## Passage
- - -
It’s possible that Krypton’s orbit around its sun had begun to decay and was spiraling down to what’s known as the Roche limit, a point about 2.4 times higher than the radius of the central body (in this case the star) at which point gravity tears the orbiting body (in this case Krypton) apart. Again, that’s not what the pictures show, but let’s give the Superman apologists that one.
Tougher to explain is Superbaby’s rocket—a Tomorrowland sort of thing with a pointed nose, a fat body, a tapered aft end and pronounced fins. No precise measurements of the rocket are given, but using Jor-el as a scale and assuming he’s six feet tall, the rocket would be about 20 feet long. Small but serviceable. The illustrations show a yellow-orange flame emerging from the rocket’s bottom, which suggests an ordinary chemical engine. For simplicity’s sake, let’s stipulate a fuel mix of liquid oxygen and RP-1—or kerosene. Nothing warp drive-y or super fast about that.
Escape velocity from Earth’s gravity is a minimum of 25,000 mph. Since we’re told that Krypton was a larger planet with a more powerful gravity field, let’s double that to 50,000 mph and assume that the rocket could sustain that speed the entire way to Earth. So when would Superbaby arrive?
Krypton, we are told, orbits a red star. The closest such star to Earth is Gamma Crucis, 88 light years (or 528 trillion miles) away. That means that even going as fast as it was, a rocket from Krypton would not reach Earth for 1.2 million years–by which time Superbaby would have long since turned into super bones. And before you start saying, Yes, but aging slows down when you fly through space, remember that’s only if you’re traveling at or near light speed, which is 186,282 miles per second, or 670,616,629 miles per hour. Superbaby’s speedometer gets only 0.00745 percent of the way there.
Reaching Earth would have been the last—and certainly the ugliest—problem. If you know your Superman history, you know that his rocket landed in Smallville, on a farm owned by Ma and Pa Kent, who adopted him and named him Clark. Again, if we are to believe the illustrations, the rocket had no braking system or landing legs, and simply came skidding to a safe if bumpy landing, burying its nose slightly in the ground. Not likely.
- - -
## Records shown
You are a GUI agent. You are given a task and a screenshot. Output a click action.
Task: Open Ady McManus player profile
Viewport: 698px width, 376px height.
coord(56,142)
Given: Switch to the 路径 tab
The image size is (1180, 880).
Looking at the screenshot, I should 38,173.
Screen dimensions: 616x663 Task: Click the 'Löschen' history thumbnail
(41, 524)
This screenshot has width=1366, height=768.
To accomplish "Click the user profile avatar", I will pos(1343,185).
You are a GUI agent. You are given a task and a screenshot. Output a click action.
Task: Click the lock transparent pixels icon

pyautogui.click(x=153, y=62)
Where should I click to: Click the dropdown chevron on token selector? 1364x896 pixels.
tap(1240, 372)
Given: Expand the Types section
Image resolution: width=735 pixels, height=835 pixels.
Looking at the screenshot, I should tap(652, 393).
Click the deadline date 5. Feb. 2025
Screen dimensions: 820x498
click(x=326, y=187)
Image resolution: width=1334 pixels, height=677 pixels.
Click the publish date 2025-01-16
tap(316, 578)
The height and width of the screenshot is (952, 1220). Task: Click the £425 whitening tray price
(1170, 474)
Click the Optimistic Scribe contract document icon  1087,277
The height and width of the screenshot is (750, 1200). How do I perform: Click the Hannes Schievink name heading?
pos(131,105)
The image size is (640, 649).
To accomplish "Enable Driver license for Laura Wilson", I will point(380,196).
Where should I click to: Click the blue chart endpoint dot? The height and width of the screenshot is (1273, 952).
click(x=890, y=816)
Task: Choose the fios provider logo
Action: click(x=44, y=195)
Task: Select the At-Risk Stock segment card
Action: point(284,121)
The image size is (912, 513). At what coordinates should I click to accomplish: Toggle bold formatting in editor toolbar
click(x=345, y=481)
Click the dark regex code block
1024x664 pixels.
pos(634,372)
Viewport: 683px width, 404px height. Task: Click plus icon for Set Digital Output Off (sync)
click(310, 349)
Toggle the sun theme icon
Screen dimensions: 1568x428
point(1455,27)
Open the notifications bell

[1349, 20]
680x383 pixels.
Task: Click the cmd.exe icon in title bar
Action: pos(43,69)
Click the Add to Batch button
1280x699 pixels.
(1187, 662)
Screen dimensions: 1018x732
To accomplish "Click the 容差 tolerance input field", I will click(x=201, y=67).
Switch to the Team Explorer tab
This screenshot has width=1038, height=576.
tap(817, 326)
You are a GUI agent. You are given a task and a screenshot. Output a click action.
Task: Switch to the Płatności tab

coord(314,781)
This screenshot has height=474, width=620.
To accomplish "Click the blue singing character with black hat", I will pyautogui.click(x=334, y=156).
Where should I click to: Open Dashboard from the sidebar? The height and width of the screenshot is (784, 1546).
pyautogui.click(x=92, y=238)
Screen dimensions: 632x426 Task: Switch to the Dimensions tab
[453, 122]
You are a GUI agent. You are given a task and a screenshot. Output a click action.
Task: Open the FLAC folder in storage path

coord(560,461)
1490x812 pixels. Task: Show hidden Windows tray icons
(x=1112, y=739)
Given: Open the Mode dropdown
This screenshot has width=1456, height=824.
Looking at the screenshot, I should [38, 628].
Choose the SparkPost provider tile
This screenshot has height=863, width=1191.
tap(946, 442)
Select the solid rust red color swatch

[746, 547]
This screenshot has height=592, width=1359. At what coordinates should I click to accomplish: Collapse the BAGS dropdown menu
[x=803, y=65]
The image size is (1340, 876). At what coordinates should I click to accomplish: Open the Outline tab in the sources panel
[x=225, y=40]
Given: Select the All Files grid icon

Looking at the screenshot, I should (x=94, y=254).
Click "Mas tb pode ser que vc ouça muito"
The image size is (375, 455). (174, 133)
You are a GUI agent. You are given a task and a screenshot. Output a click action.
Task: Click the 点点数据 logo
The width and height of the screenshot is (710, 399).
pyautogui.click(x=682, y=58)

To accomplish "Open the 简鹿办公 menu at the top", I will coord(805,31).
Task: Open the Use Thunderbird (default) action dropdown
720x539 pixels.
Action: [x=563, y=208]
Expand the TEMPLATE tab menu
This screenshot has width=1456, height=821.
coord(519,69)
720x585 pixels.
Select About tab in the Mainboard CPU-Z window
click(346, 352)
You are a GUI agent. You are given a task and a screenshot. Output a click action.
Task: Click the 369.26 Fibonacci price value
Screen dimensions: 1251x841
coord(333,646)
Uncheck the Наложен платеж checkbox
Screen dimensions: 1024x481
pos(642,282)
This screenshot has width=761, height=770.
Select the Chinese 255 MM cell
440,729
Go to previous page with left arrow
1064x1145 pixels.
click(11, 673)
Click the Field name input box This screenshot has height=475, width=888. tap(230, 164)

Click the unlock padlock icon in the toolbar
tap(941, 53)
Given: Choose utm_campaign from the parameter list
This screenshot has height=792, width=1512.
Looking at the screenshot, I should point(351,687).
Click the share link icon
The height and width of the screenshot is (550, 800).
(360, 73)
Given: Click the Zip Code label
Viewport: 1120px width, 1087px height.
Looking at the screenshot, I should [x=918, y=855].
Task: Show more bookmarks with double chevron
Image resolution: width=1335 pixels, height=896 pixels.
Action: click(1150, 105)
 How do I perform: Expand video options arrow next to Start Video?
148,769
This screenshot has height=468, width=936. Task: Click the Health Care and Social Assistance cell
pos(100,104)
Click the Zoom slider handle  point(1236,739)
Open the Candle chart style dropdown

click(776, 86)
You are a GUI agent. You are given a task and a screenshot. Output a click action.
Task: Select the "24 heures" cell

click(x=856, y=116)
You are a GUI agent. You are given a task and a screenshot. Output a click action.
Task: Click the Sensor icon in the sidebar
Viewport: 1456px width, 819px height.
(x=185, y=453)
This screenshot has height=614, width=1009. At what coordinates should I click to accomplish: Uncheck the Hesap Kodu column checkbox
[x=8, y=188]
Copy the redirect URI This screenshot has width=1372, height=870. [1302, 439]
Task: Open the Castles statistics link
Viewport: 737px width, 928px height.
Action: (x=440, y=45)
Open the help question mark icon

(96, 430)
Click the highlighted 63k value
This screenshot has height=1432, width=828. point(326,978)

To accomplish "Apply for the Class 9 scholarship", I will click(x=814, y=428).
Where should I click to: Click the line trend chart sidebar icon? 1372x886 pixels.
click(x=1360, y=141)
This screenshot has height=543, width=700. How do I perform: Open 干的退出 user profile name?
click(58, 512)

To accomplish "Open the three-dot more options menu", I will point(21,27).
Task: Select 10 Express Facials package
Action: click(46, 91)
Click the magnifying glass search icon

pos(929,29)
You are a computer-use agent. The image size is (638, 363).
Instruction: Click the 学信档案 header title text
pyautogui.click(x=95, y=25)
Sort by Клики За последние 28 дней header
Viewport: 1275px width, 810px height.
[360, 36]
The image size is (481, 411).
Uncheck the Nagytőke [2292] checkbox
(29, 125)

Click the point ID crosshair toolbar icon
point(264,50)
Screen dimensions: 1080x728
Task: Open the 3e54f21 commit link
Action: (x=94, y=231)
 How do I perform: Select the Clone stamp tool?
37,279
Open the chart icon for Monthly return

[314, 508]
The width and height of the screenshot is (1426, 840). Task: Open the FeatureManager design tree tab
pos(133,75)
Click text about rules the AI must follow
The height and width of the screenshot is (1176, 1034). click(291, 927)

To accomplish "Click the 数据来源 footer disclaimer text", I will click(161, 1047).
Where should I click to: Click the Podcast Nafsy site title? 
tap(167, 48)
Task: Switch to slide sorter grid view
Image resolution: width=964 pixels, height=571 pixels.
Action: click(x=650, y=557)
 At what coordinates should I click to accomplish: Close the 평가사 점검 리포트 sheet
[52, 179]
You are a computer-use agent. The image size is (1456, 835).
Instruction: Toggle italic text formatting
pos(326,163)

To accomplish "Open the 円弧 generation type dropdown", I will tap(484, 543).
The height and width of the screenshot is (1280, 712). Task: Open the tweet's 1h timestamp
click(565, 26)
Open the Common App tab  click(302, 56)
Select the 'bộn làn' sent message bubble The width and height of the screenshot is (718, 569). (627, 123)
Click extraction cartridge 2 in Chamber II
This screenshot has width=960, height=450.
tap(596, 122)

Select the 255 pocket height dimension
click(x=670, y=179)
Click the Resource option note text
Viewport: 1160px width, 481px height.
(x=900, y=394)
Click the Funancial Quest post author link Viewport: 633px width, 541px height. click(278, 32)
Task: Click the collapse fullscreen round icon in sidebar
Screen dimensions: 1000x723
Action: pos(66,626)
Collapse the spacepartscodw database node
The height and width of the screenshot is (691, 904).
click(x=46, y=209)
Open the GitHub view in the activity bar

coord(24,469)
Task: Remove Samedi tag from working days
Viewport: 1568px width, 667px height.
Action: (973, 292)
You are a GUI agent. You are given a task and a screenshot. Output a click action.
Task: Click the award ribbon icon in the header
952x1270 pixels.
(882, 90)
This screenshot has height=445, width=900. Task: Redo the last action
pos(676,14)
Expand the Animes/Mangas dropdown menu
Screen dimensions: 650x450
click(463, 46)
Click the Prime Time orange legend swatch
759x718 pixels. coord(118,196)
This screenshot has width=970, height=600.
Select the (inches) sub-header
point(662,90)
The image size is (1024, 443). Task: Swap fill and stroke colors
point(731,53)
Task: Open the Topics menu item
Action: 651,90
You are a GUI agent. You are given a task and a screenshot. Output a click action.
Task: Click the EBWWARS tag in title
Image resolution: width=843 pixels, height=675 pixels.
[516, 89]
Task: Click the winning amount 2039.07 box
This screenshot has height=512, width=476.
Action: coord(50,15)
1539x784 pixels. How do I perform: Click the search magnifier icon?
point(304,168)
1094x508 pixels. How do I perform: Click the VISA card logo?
- - -
## Task details
Write out the whole Superman passage word for word. These lines have nothing to do with the Superman passage.

## Result of the task
It’s possible that Krypton’s orbit around its sun had begun to decay and was spiraling down to what’s known as the Roche limit, a point about 2.4 times higher than the radius of the central body (in this case the star) at which point gravity tears the orbiting body (in this case Krypton) apart. Again, that’s not what the pictures show, but let’s give the Superman apologists that one.
Tougher to explain is Superbaby’s rocket—a Tomorrowland sort of thing with a pointed nose, a fat body, a tapered aft end and pronounced fins. No precise measurements of the rocket are given, but using Jor-el as a scale and assuming he’s six feet tall, the rocket would be about 20 feet long. Small but serviceable. The illustrations show a yellow-orange flame emerging from the rocket’s bottom, which suggests an ordinary chemical engine. For simplicity’s sake, let’s stipulate a fuel mix of liquid oxygen and RP-1—or kerosene. Nothing warp drive-y or super fast about that.
Escape velocity from Earth’s gravity is a minimum of 25,000 mph. Since we’re told that Krypton was a larger planet with a more powerful gravity field, let’s double that to 50,000 mph and assume that the rocket could sustain that speed the entire way to Earth. So when would Superbaby arrive?
Krypton, we are told, orbits a red star. The closest such star to Earth is Gamma Crucis, 88 light years (or 528 trillion miles) away. That means that even going as fast as it was, a rocket from Krypton would not reach Earth for 1.2 million years–by which time Superbaby would have long since turned into super bones. And before you start saying, Yes, but aging slows down when you fly through space, remember that’s only if you’re traveling at or near light speed, which is 186,282 miles per second, or 670,616,629 miles per hour. Superbaby’s speedometer gets only 0.00745 percent of the way there.
Reaching Earth would have been the last—and certainly the ugliest—problem. If you know your Superman history, you know that his rocket landed in Smallville, on a farm owned by Ma and Pa Kent, who adopted him and named him Clark. Again, if we are to believe the illustrations, the rocket had no braking system or landing legs, and simply came skidding to a safe if bumpy landing, burying its nose slightly in the ground. Not likely.